Short problem:
Please convert each line of the records into a JSON list of strings, one string per line, and leave out blank lines.

Stored rows:
:::

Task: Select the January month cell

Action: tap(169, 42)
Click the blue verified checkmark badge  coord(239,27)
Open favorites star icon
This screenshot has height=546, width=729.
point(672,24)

:::

Exercise solution:
[
  "Task: Select the January month cell",
  "Action: tap(169, 42)",
  "Click the blue verified checkmark badge  coord(239,27)",
  "Open favorites star icon",
  "This screenshot has height=546, width=729.",
  "point(672,24)"
]